▶ **PROBLEMA PROPOSTO**:
Transcreva integralmente, sem qualquer alteração, o texto sobre a produção científica brasileira em matemática.

Ciencia Brasil Campinas, Brasil, Jueves, 21 de febrero de 2013 a las 09:42
Matemática

Produção científica em matemática ganha destaque internacional, mas ainda tem problemas a sanar

Em números absolutos, a publicação científica brasileira em matemática tem crescido vertiginosamente nos últimos anos

Renata Nascimento/Comciência/Labjor/DICYT A pesquisa matemática brasileira começou a se estruturar institucionalmente há pouco mais de meio século. Muito recente, portanto, se comparada ao surgimento da filosofia grega pré-socrática – origem de todas as ciências – com Tales de Mileto, na Antiguidade clássica, por volta de 625 a.C. No entanto, os estudos em matemática no país têm avançado bastante e começam a ganhar destaque em âmbito internacional.

 

O Brasil integra, desde 2005, a Internacional Mathematical Union (IMU), entidade que reúne nações com um objetivo em comum, o de fomentar a cooperação internacional nessa área do conhecimento. Os países são organizados por relevância de pesquisa e o Brasil conquistou seu lugar no segundo grupo, junto com Holanda, Suíça e Suécia, entre outros. No seleto primeiro grupo de maior relevância estão Estados Unidos, Reino Unido, Rússia e China.

 

Em 2010, o matemático brasileiro Jacob Palis foi um dos vencedores do prêmio Balzan, reconhecimento anual da fundação ítalo-suíça de mesmo nome a pesquisadores internacionais das áreas de ciências humanas e naturais. Palis, que é membro do Instituto Nacional de Matemática Pura e Aplicada (Impa), estuda sistemas dinâmicos, em que são possíveis criar simulações ou descrições matemáticas de fenômenos da natureza, da sociedade ou da economia.

▶ **INFORMAÇÕES REGISTRADAS**:
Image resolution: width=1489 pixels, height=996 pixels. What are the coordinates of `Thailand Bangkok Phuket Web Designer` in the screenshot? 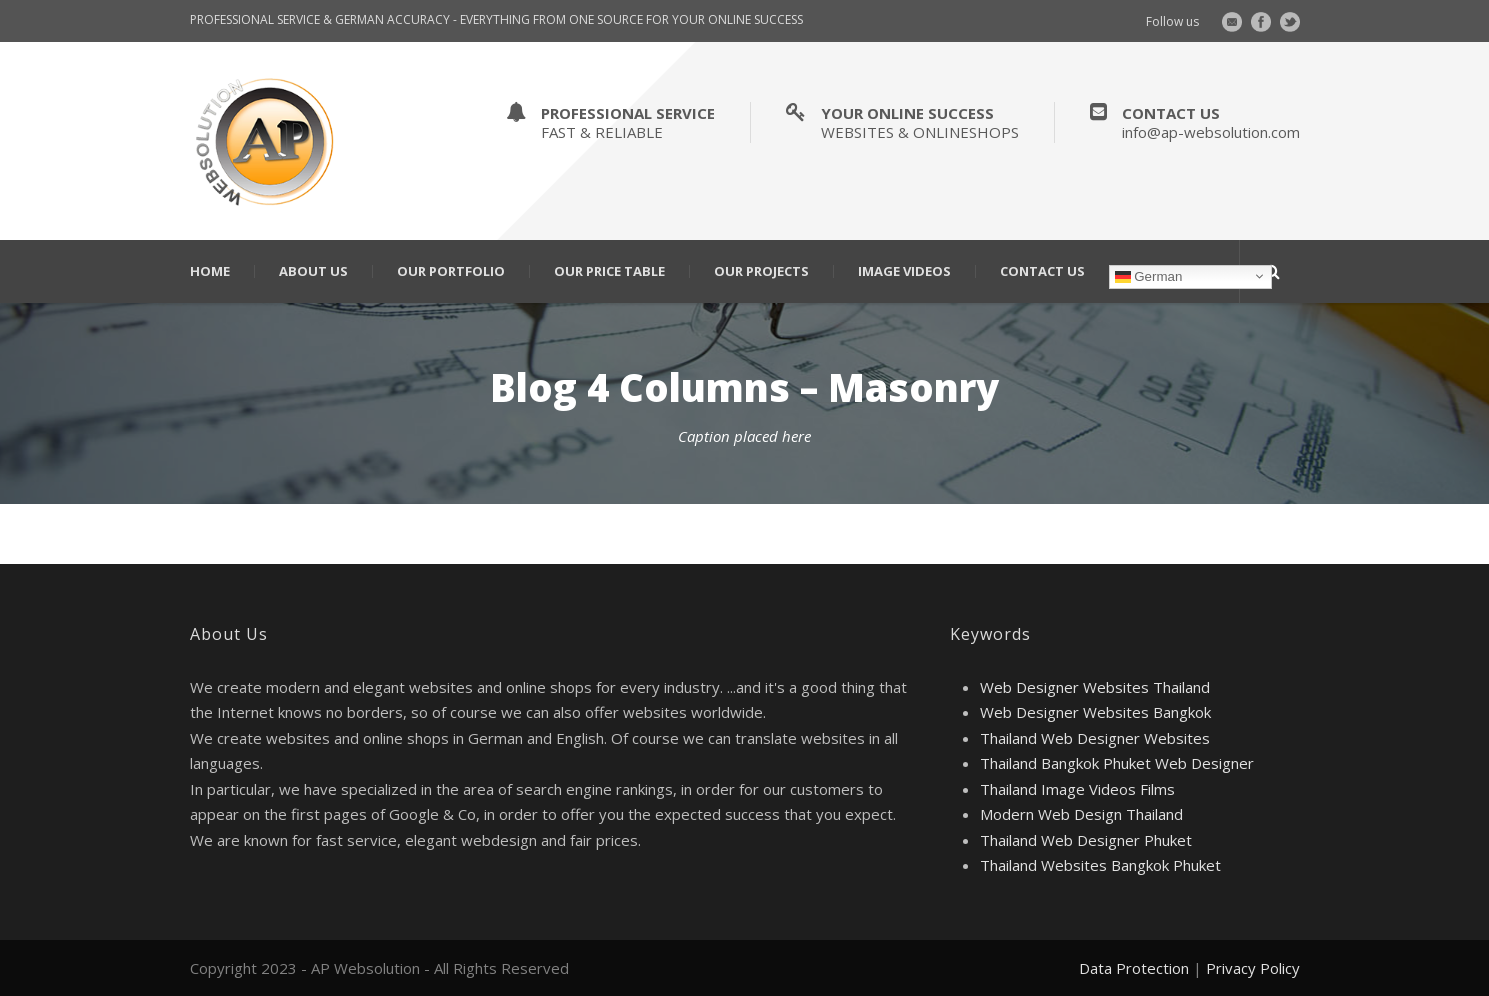 It's located at (1117, 763).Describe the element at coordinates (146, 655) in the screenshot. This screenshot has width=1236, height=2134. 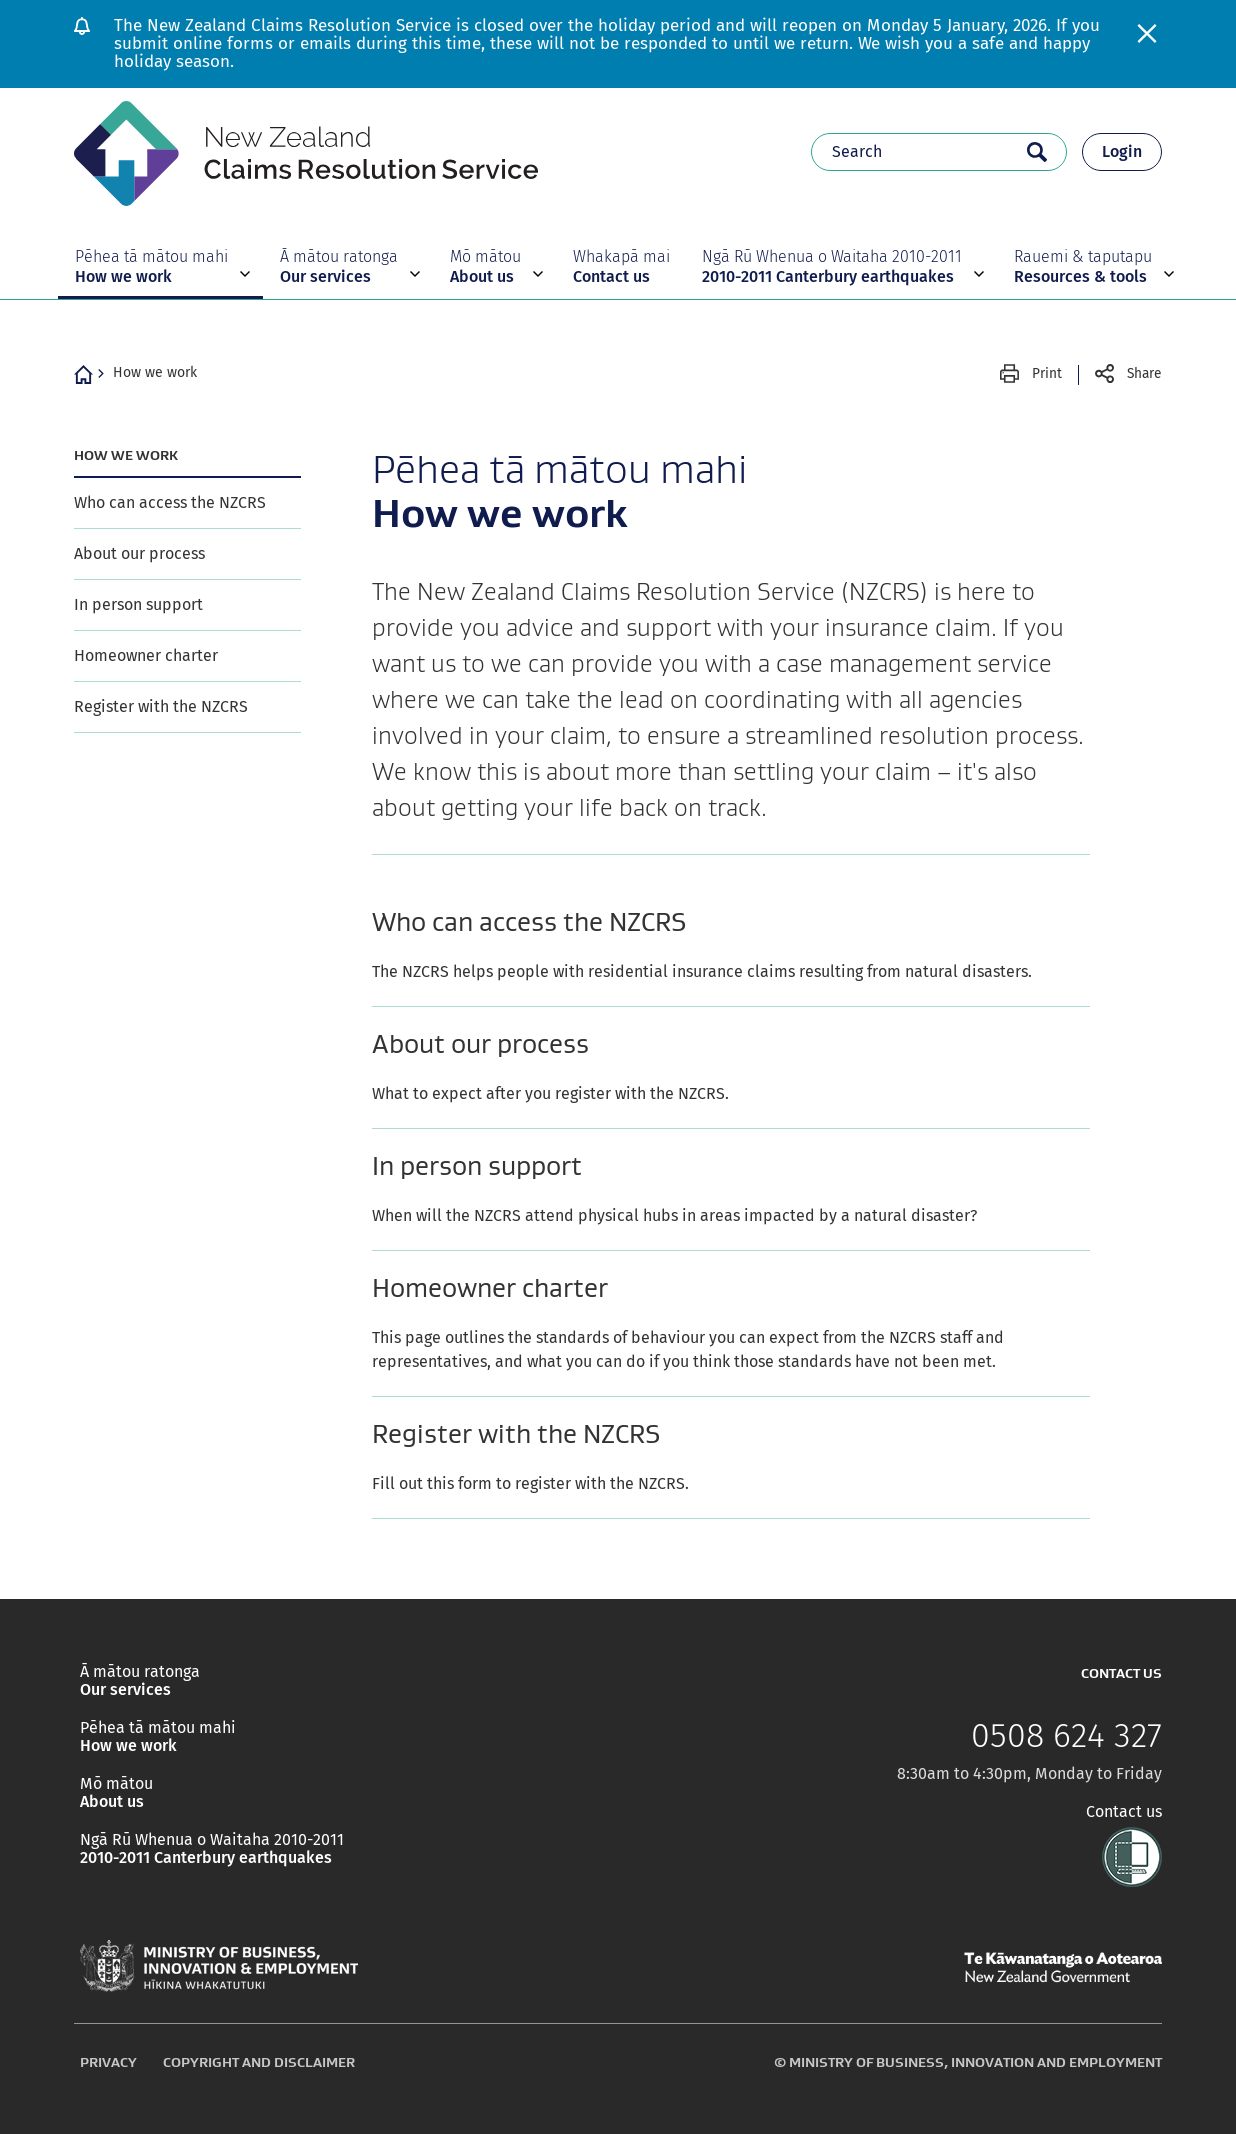
I see `Homeowner charter` at that location.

▶ **RESPOSTA DO EXERCÍCIO**:
Ciencia Brasil Campinas, Brasil, Jueves, 21 de febrero de 2013 a las 09:42
Matemática

Produção científica em matemática ganha destaque internacional, mas ainda tem problemas a sanar

Em números absolutos, a publicação científica brasileira em matemática tem crescido vertiginosamente nos últimos anos

Renata Nascimento/Comciência/Labjor/DICYT A pesquisa matemática brasileira começou a se estruturar institucionalmente há pouco mais de meio século. Muito recente, portanto, se comparada ao surgimento da filosofia grega pré-socrática – origem de todas as ciências – com Tales de Mileto, na Antiguidade clássica, por volta de 625 a.C. No entanto, os estudos em matemática no país têm avançado bastante e começam a ganhar destaque em âmbito internacional.

 

O Brasil integra, desde 2005, a Internacional Mathematical Union (IMU), entidade que reúne nações com um objetivo em comum, o de fomentar a cooperação internacional nessa área do conhecimento. Os países são organizados por relevância de pesquisa e o Brasil conquistou seu lugar no segundo grupo, junto com Holanda, Suíça e Suécia, entre outros. No seleto primeiro grupo de maior relevância estão Estados Unidos, Reino Unido, Rússia e China.

 

Em 2010, o matemático brasileiro Jacob Palis foi um dos vencedores do prêmio Balzan, reconhecimento anual da fundação ítalo-suíça de mesmo nome a pesquisadores internacionais das áreas de ciências humanas e naturais. Palis, que é membro do Instituto Nacional de Matemática Pura e Aplicada (Impa), estuda sistemas dinâmicos, em que são possíveis criar simulações ou descrições matemáticas de fenômenos da natureza, da sociedade ou da economia.